__DIRECTIONS FOR THIS TASK__.
Copy the items from the line with "Image resolution: width=1488" to the line with "center [1478, 90].", swapping "screenshot" for "screen capture" and leaving everything else unchanged.
* * *
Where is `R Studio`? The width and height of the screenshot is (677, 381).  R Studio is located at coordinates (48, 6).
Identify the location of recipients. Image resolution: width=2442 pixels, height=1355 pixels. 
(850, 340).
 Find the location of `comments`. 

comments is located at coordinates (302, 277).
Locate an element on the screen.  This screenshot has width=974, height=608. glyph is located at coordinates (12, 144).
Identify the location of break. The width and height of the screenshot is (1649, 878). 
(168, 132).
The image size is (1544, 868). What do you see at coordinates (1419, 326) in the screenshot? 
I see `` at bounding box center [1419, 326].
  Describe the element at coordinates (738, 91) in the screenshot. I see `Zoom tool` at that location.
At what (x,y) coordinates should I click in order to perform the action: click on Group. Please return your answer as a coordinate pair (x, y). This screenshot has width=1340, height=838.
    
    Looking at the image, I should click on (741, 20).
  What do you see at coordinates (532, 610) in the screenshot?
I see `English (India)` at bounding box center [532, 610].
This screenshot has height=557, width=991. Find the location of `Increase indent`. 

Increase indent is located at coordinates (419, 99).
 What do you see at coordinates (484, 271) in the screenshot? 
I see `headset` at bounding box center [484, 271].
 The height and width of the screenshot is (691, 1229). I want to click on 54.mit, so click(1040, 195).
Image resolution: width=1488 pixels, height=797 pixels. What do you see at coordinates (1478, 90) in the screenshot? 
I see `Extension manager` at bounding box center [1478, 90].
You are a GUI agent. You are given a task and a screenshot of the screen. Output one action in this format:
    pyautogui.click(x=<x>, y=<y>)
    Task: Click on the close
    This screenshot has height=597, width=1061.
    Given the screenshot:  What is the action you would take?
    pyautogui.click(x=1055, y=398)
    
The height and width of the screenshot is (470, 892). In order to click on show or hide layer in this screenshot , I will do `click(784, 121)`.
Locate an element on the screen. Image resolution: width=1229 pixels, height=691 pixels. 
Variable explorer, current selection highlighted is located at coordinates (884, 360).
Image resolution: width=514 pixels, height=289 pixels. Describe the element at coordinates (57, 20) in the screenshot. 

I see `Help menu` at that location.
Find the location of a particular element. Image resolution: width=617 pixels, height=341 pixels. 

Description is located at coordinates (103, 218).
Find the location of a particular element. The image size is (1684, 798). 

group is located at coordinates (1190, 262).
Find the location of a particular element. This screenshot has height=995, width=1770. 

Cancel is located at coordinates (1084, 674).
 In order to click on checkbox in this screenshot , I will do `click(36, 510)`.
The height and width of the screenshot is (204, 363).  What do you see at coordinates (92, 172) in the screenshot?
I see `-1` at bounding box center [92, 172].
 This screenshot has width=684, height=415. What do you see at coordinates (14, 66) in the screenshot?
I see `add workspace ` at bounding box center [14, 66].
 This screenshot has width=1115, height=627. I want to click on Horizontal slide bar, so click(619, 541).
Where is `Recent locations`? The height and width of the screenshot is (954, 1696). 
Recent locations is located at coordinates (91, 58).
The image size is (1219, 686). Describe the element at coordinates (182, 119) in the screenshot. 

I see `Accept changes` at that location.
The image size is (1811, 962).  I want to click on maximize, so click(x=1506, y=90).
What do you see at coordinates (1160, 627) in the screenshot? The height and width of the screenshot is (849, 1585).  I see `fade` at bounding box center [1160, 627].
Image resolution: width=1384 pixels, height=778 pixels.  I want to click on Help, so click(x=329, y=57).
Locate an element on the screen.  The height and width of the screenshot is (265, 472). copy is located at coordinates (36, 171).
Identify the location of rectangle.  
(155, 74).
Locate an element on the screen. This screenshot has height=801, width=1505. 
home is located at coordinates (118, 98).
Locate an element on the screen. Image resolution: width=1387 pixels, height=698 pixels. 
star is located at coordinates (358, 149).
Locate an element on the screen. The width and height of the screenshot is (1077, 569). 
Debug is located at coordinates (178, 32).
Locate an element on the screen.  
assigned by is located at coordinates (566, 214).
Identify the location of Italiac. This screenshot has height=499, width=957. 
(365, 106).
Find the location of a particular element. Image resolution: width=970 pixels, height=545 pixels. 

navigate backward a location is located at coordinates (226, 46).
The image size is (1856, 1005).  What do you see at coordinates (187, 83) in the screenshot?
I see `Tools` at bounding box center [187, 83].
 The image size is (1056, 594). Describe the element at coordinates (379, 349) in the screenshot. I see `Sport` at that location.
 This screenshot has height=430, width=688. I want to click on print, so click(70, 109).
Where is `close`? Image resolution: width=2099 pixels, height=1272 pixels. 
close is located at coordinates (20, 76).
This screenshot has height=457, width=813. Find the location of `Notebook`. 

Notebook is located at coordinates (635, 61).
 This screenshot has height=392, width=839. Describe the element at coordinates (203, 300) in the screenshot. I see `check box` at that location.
* * *
__OUTPUT OF THE TASK__.
Image resolution: width=1488 pixels, height=797 pixels. What do you see at coordinates (1478, 90) in the screen capture? 
I see `Extension manager` at bounding box center [1478, 90].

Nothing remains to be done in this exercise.